_SOURCE PASSAGE_.
☆ ☆ ☆ ☆
Rule 805. Hearsay Within Hearsay
Hearsay included within hearsay is not excluded under the hearsay rule if each part of the combined statements conforms with an exception to the hearsay rule provided in these rules.
Rule 806. Attacking and Supporting Credibility of Declarant
When a hearsay statement, or a statement defined in Rule 801(d)(2)(C), (D), or (E), has been admitted in evidence, the credibility of the declarant may be attacked, and if attacked may be supported, by any evidence which would be admissible for those purposes if declarant had testified as a witness. Evidence of a statement or conduct by the declarant at any time, inconsistent with the declarant's hearsay statement, is not subject to any requirement that the declarant may have been afforded an opportunity to deny or explain. If the party against whom a hearsay statement has been admitted calls the declarant as a witness, the party is entitled to examine the declarant on the statement as if under cross-examination.
☆ ☆ ☆ ☆
Stored data entries

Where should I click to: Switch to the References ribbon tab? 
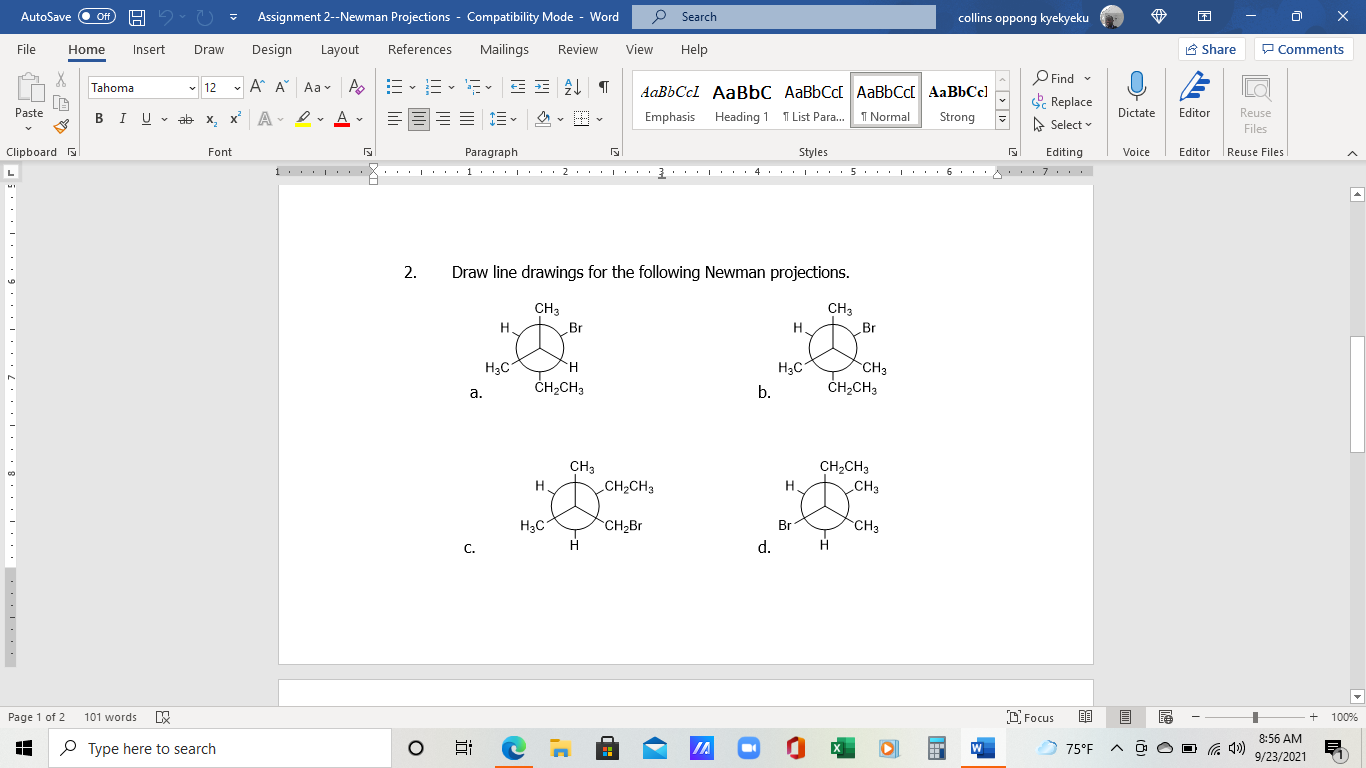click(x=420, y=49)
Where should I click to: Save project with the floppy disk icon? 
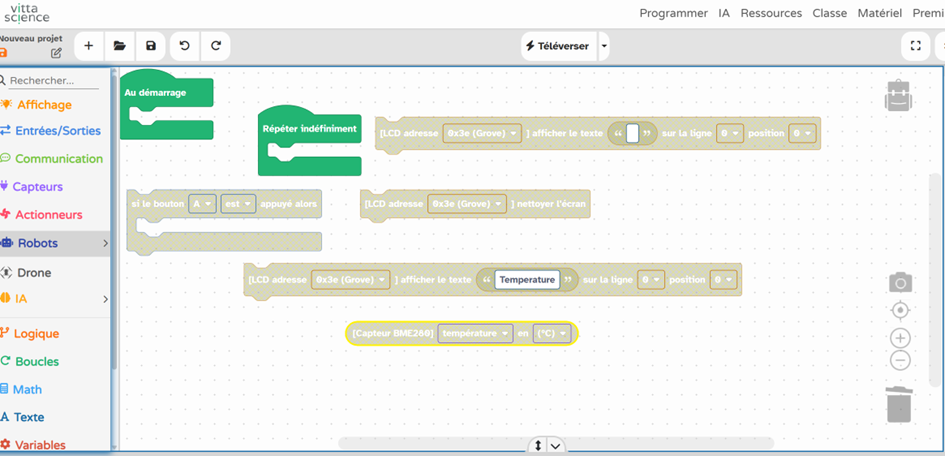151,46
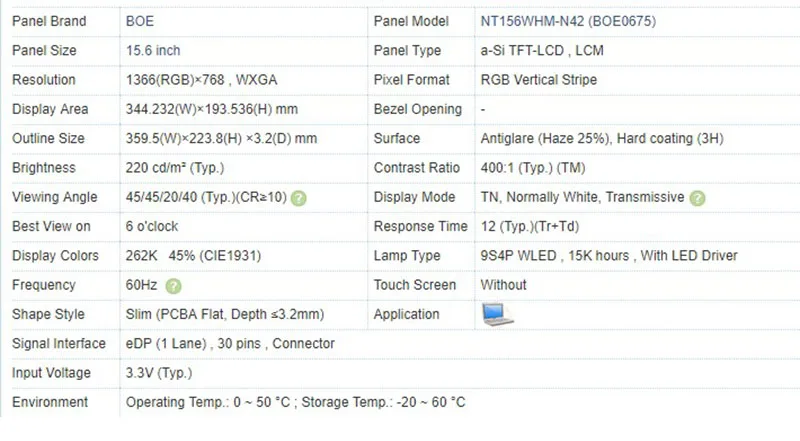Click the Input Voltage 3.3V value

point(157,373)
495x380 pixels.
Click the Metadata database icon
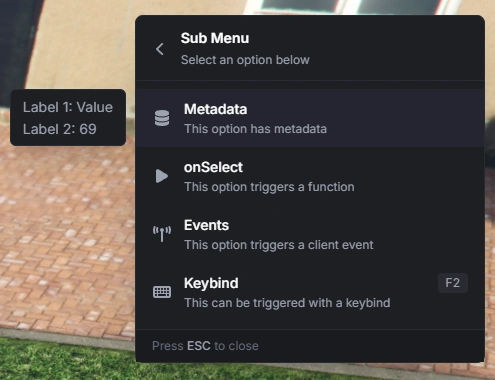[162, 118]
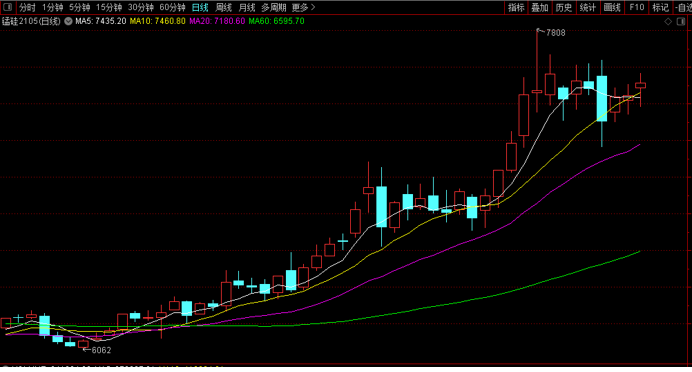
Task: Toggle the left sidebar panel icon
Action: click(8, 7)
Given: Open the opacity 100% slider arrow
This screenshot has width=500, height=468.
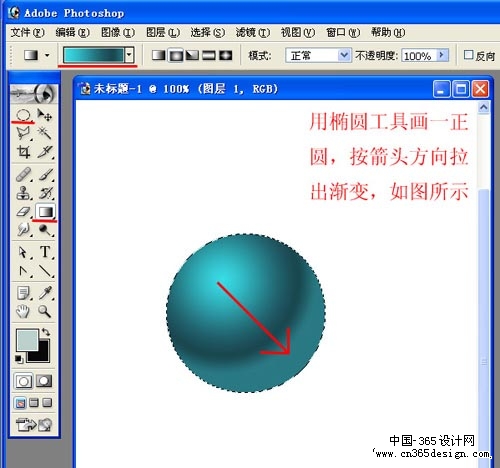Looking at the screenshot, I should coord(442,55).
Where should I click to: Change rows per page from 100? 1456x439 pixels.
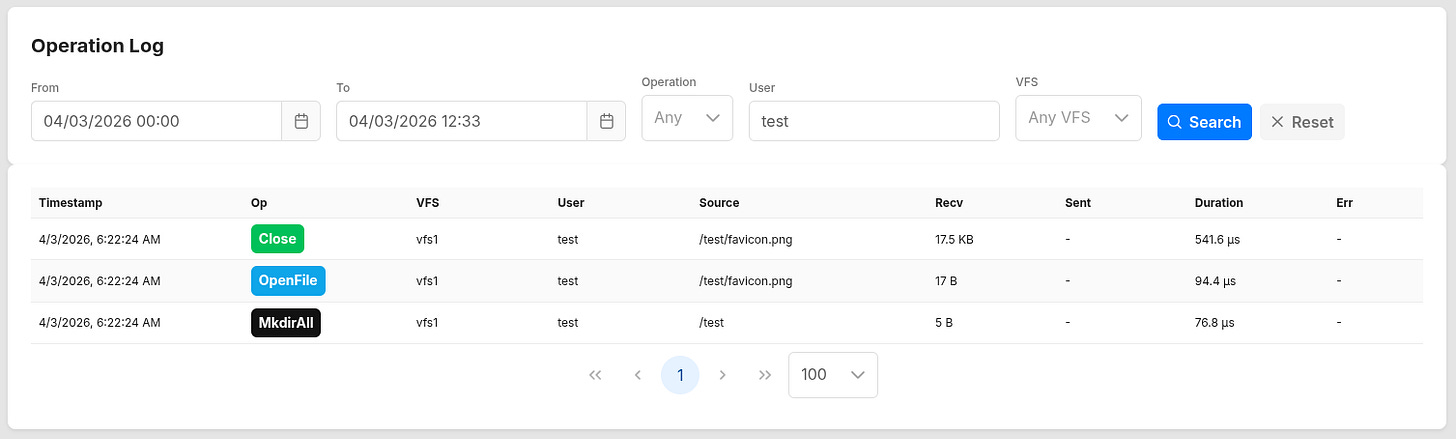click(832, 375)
☆ ☆ ☆ ☆
_DIRECTIONS_.
• 1. Transcribe the stretch of the hearsay rules text from "Rule 805. Hearsay" through "in these rules.".
• 2. Under the hearsay rules text, how may a party examine a declarant whom it calls as a witness after a hearsay statement has been admitted against it?
• 3. Resume the hearsay rules text after its last sentence.
The records are separate material and have no connection to the hearsay rules text.

_ANSWERS GIVEN_.
• 1.
Rule 805. Hearsay Within Hearsay
Hearsay included within hearsay is not excluded under the hearsay rule if each part of the combined statements conforms with an exception to the hearsay rule provided in these rules.

• 2. The party may examine the declarant on the statement as if under cross-examination.

• 3.
Rule 807. Residual Exception
A statement not specifically covered by Rule 803 or 804 but having equivalent circumstantial guarantees of trustworthiness, is not excluded by the hearsay rule, if the court determines that (A) the statement is offered as evidence of a material fact; (B) the statement is more probative on the point for which it is offered than any other evidence which the proponent can procure through reasonable efforts; and (C) the general purposes of these rules and the interests of justice will best be served by admission of the statement into evidence. However, a statement may not be admitted under this exception unless the proponent of it makes known to the adverse party sufficiently in advance of the trial or hearing to provide the adverse party with a fair opportunity to prepare to meet it, the proponent's intention to offer the statement and the particulars of it, including the name and address of the declarant.